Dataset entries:
================================

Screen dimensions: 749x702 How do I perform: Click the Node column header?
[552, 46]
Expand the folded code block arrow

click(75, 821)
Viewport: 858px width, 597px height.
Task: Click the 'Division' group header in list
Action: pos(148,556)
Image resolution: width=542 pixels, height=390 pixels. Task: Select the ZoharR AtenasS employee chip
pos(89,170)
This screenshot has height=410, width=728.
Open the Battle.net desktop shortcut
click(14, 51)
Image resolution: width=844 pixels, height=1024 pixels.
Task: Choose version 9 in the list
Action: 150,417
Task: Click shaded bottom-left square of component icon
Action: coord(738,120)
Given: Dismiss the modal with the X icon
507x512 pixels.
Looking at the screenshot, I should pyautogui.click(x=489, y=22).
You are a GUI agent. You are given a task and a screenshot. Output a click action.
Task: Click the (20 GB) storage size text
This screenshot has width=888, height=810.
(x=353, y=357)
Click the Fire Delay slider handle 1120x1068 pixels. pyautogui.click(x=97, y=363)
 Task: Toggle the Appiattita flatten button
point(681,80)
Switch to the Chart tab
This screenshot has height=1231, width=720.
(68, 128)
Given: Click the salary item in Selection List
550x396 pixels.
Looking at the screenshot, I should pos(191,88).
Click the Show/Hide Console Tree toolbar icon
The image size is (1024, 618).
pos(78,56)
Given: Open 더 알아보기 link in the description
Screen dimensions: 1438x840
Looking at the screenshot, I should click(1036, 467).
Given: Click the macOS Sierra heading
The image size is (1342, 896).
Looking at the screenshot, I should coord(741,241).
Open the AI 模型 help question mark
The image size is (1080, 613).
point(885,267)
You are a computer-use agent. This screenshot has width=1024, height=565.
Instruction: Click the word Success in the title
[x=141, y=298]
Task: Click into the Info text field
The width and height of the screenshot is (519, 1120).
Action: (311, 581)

================================

• What is expected
Would you reproduce all of the data exactly, without a single alteration?

• Exercise output
Screen dimensions: 749x702 How do I perform: Click the Node column header?
[552, 46]
Expand the folded code block arrow

click(75, 821)
Viewport: 858px width, 597px height.
Task: Click the 'Division' group header in list
Action: pos(148,556)
Image resolution: width=542 pixels, height=390 pixels. Task: Select the ZoharR AtenasS employee chip
pos(89,170)
This screenshot has height=410, width=728.
Open the Battle.net desktop shortcut
click(14, 51)
Image resolution: width=844 pixels, height=1024 pixels.
Task: Choose version 9 in the list
Action: 150,417
Task: Click shaded bottom-left square of component icon
Action: coord(738,120)
Given: Dismiss the modal with the X icon
507x512 pixels.
Looking at the screenshot, I should pyautogui.click(x=489, y=22).
You are a GUI agent. You are given a task and a screenshot. Output a click action.
Task: Click the (20 GB) storage size text
This screenshot has width=888, height=810.
(x=353, y=357)
Click the Fire Delay slider handle 1120x1068 pixels. pyautogui.click(x=97, y=363)
 Task: Toggle the Appiattita flatten button
point(681,80)
Switch to the Chart tab
This screenshot has height=1231, width=720.
(68, 128)
Given: Click the salary item in Selection List
550x396 pixels.
Looking at the screenshot, I should pos(191,88).
Click the Show/Hide Console Tree toolbar icon
The image size is (1024, 618).
pos(78,56)
Given: Open 더 알아보기 link in the description
Screen dimensions: 1438x840
Looking at the screenshot, I should click(1036, 467).
Given: Click the macOS Sierra heading
The image size is (1342, 896).
Looking at the screenshot, I should coord(741,241).
Open the AI 模型 help question mark
The image size is (1080, 613).
point(885,267)
You are a computer-use agent. This screenshot has width=1024, height=565.
Instruction: Click the word Success in the title
[x=141, y=298]
Task: Click into the Info text field
The width and height of the screenshot is (519, 1120).
Action: (311, 581)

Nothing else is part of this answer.